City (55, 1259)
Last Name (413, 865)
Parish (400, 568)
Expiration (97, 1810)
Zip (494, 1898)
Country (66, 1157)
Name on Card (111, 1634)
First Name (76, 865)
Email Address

————————

■ Task to complete
All of the material must be written out again without any change.

■ Your response
City (55, 1259)
Last Name (413, 865)
Parish (400, 568)
Expiration (97, 1810)
Zip (494, 1898)
Country (66, 1157)
Name on Card (111, 1634)
First Name (76, 865)
Email Address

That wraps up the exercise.